The Floating Castle (のぼうの城, Nobō no Shiro) is a 2012 Japanese historical drama film directed by Shinji Higuchi and Isshin Inudo, starring Mansai Nomura. It adapts Ryō Wada's 2007 novel of the same name.

Set in feudal Japan, the film is based on the Siege of Oshi and depicts the struggle of Oshi's villagers in defending their fortress against Toyotomi Hideyoshi's campaign against the Hojo clan.
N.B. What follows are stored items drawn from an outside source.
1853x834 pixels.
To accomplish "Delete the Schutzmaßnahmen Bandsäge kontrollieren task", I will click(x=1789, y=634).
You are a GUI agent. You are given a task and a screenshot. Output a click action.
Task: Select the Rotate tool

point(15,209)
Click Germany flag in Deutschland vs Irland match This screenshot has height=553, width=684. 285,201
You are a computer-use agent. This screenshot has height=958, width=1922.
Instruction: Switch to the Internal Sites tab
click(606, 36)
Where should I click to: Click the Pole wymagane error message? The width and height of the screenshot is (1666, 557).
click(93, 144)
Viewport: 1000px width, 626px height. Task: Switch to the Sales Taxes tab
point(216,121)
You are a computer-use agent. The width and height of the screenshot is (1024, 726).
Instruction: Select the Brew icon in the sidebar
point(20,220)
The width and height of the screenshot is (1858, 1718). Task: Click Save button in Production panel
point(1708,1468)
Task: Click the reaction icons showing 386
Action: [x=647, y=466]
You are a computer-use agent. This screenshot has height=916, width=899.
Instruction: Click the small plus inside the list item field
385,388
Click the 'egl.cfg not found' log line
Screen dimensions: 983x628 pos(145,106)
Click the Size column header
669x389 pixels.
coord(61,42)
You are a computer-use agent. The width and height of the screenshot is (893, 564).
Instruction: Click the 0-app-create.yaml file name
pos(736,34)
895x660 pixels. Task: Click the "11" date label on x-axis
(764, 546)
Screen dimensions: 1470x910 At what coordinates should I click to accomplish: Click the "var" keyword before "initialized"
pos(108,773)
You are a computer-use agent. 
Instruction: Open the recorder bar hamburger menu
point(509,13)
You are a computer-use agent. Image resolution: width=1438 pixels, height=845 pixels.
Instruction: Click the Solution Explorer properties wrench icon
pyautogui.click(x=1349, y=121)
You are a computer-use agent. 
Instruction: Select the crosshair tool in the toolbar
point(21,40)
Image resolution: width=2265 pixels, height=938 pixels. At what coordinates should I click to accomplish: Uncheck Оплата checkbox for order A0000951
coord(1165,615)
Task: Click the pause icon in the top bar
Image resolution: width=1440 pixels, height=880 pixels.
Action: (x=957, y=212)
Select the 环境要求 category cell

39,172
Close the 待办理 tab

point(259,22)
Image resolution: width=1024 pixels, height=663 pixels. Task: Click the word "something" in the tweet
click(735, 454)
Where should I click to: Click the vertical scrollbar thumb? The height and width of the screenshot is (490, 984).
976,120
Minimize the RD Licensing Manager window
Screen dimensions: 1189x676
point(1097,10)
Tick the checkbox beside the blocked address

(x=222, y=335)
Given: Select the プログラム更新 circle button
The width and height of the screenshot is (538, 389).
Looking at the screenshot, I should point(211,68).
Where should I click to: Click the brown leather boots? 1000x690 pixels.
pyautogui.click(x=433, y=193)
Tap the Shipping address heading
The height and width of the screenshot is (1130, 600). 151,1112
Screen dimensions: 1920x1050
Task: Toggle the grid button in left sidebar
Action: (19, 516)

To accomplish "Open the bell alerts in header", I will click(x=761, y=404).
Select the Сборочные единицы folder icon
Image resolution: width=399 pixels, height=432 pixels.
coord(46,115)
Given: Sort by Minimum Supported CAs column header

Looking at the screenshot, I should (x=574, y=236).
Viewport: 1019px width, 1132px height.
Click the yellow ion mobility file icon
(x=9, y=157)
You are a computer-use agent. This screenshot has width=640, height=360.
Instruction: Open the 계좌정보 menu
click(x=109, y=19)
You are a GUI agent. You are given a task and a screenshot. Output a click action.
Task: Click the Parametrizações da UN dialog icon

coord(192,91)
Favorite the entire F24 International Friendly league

Against insurmountable odds, Narita Nagachika, the fortress's castellan, leads a group of 500 men against 20,000 men led by Ishida Mitsunari, part of Toyotomi clan's greater army of 200,000 samurai.

==Cast==
- Mansai Nomura as Nagachika Narita
- Nana Eikura as Kaihime
- Hiroki Narimiya as Sakamaki
- Tomomitsu Yamaguchi as Izumi
- Kōichi Satō as Tanba
- Masachika Ichimura as Hideyoshi Toyotomi
- Takehiro Hira as Masaie Natsuka
- Takayuki Yamada as Yoshitsugu Otani
- Yusuke Kamiji as Mitsunari Ishida
- Masahiko Nishimura as Ujinaga Narita
- Sei Hiraizumi as Yasusue Narita
- Isao Natsuyagi as Monk
- Takeo Nakahara as Hojo Ujimasa
- Honami Suzuki as Tama
- Gin Maeda as Tahee
- Akiyoshi Nakao as Kazou
- Machiko Ono as Chiyo
- Mana Ashida as Chidori

==Production==
The film was produced by the following studios.

- Asahi Shimbun
- Asatsu-DK
- Asmik Ace Entertainment
- Broadcasting System of Niigata
- C&I Entertainment
- Chubu-Nippon Broadcasting
- Chugoku Broadcasting
- Cybird Holdings
- East Japan Marketing & Communications
- Hakuhodo DY Media Partners
- Happinet
- Hokkaido Broadcasting
- Kou Shibusawa Production
- Mainichi Broadcasting System
- Nippon Shuppan Hanbai
- RKB Mainichi Broadcasting
- Shizuoka Broadcasting System
- Shogakukan
- Tokyo Broadcasting System
- TBS Radio & Communications
- Television Saitama (JAITS)
- UHF Television Yamanashi
- Toho
- Tohoku Broadcasting Company
- Tokyo FM
- Tsutaya Group
- WOWOW
- Yahoo! Japan

==Reception==
Mark Adams of Screen International gave the film a favorable review, describing the film as an "epic period action-comedy packed with wonderfully over-the-top characters, great production values and some spectacular sequences".

==Awards==
The film racked up ten nominations for the Japan Academy Prize, winning one for Best Art Direction. Additionally it was nominated for three Asian Film Awards.